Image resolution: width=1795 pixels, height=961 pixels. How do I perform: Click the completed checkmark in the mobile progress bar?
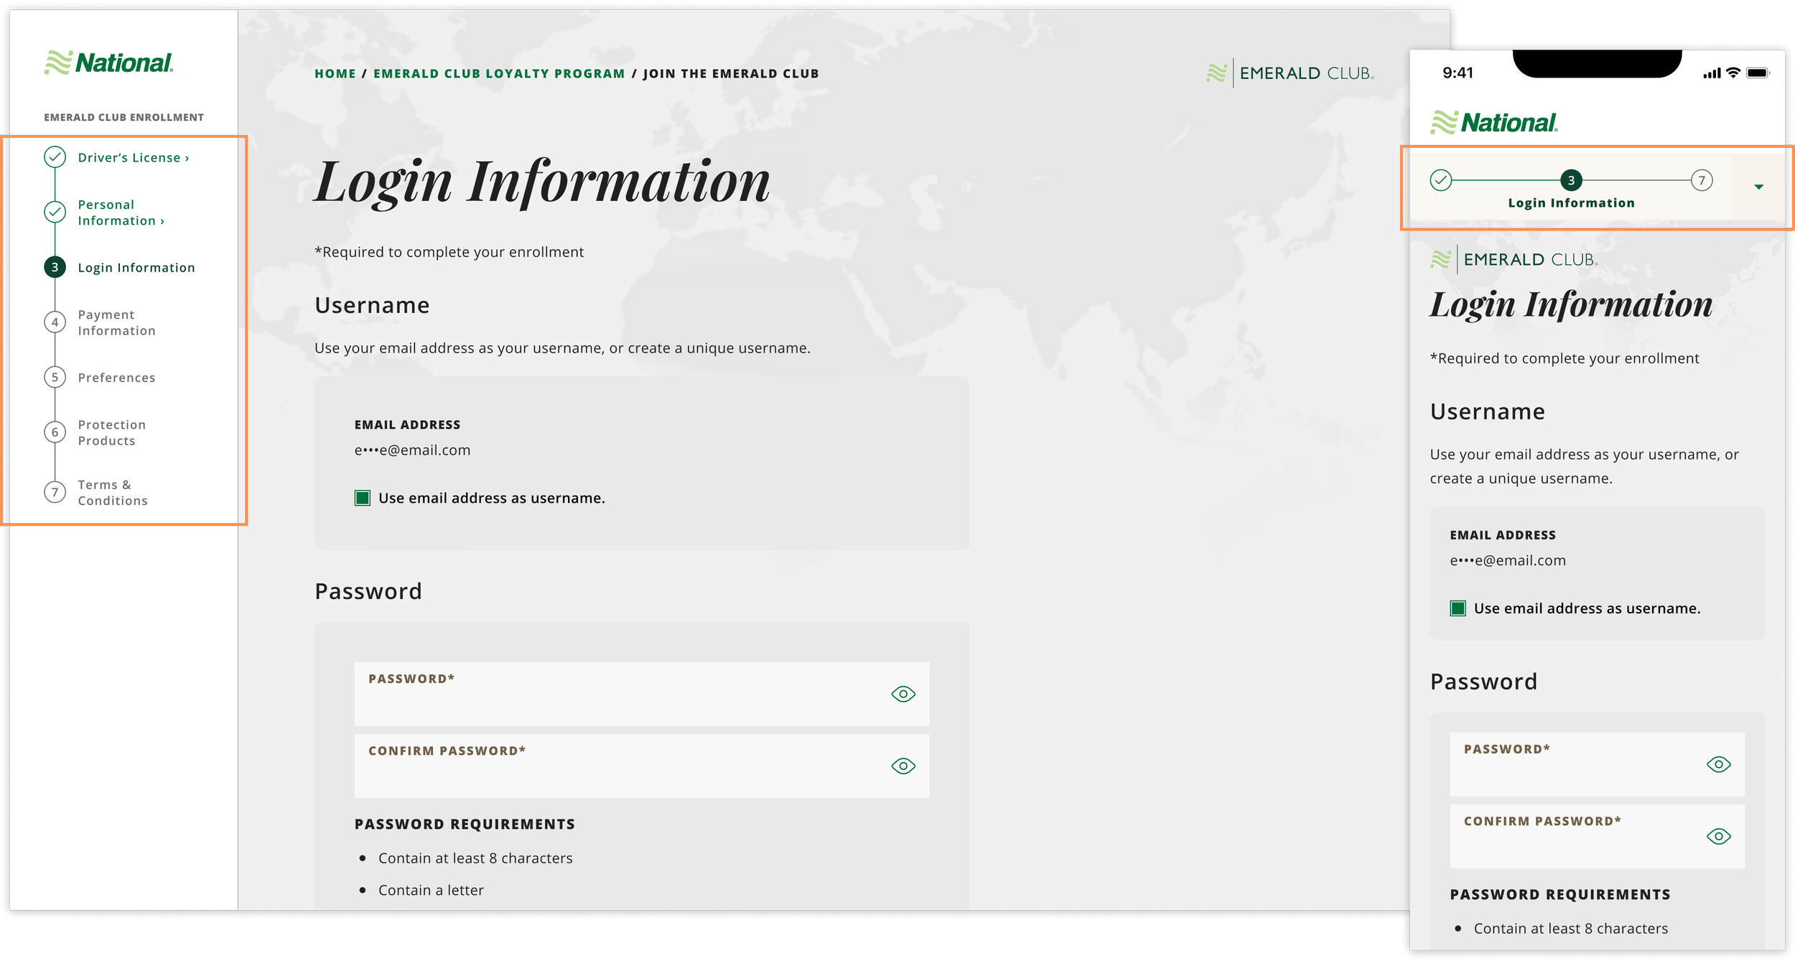tap(1440, 180)
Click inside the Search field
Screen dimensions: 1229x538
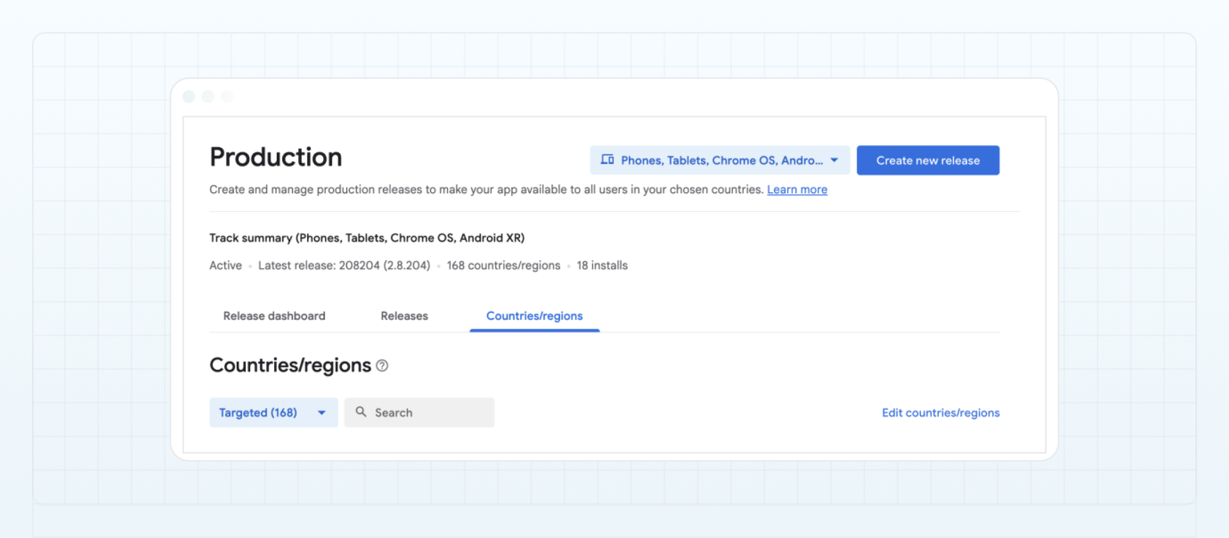click(421, 412)
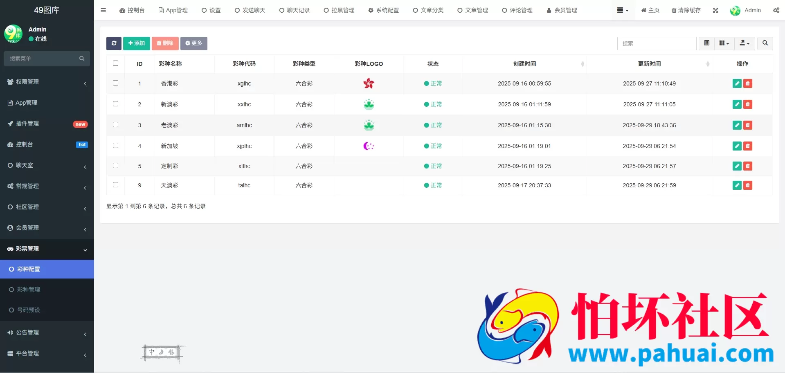Collapse the sidebar with the hamburger icon
Screen dimensions: 785x373
(103, 10)

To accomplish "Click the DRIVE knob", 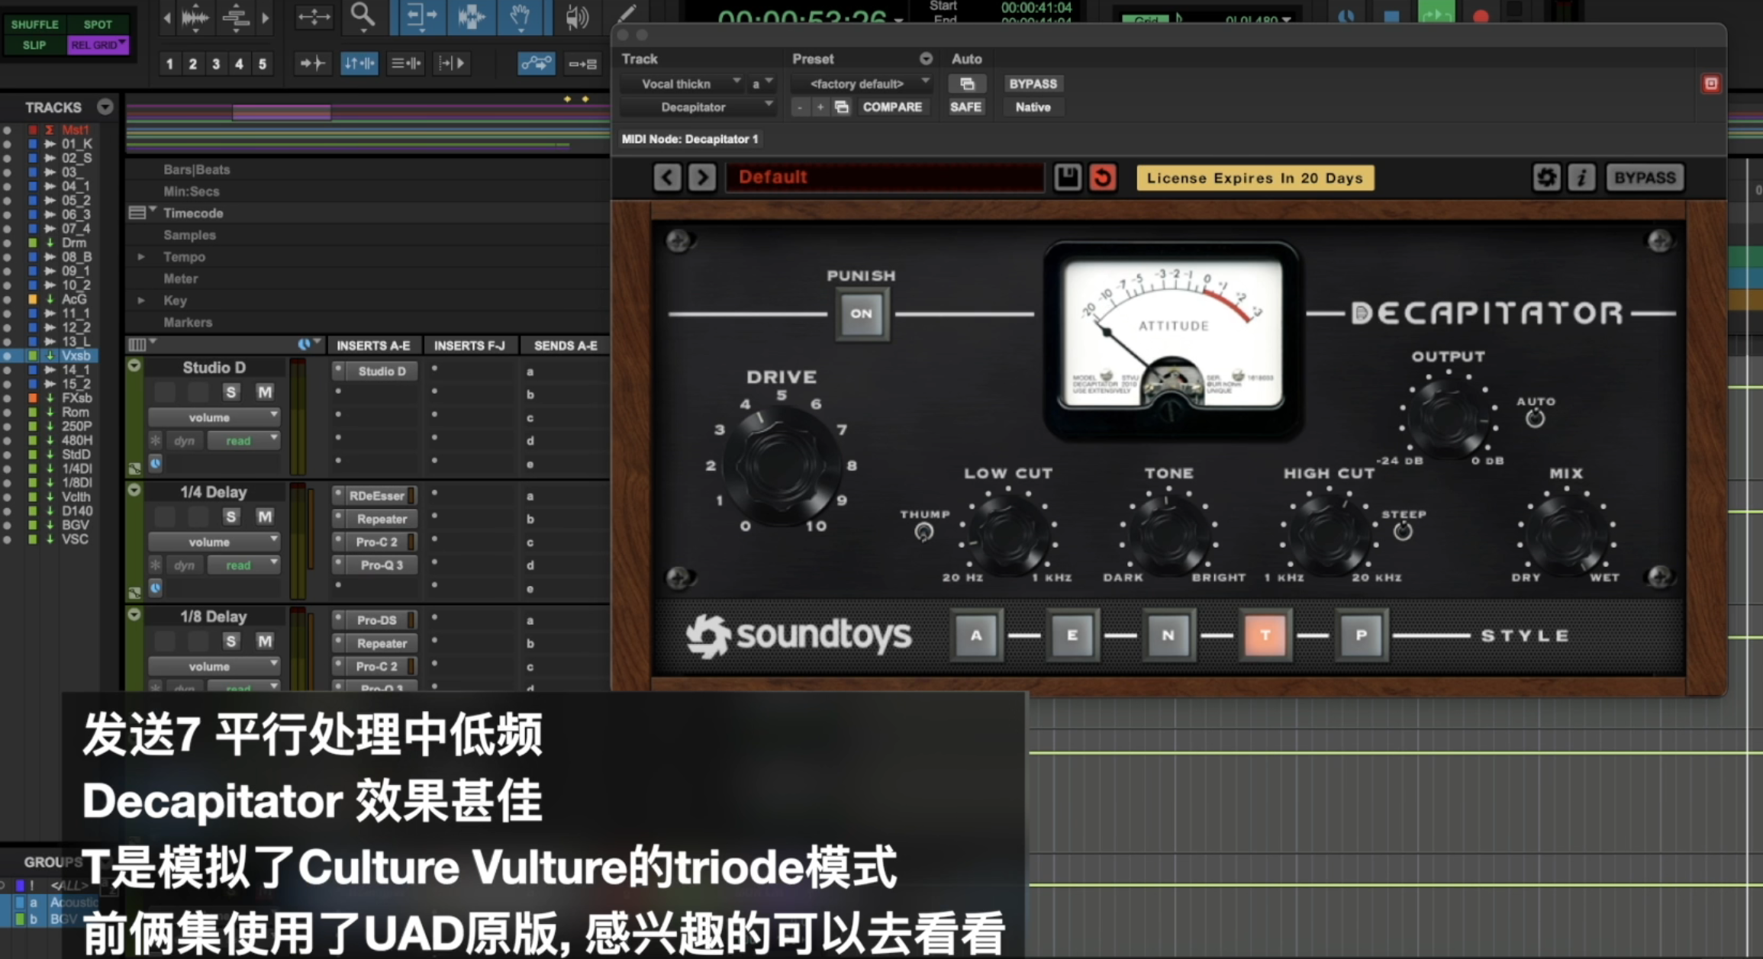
......
WHAT YOU HAVE TO DO :: Everything in the material except the pictures should be restated word for word.

RESPONSE TO THIS TASK ::
Image resolution: width=1795 pixels, height=961 pixels. How do I perform: Click the completed checkmark in the mobile progress bar?
tap(1440, 180)
Click inside the Search field
Screen dimensions: 1229x538
click(421, 412)
Collapse the sidebar with the hamburger icon
Screen dimensions: 785x373
(103, 10)

To accomplish "Click the DRIVE knob", 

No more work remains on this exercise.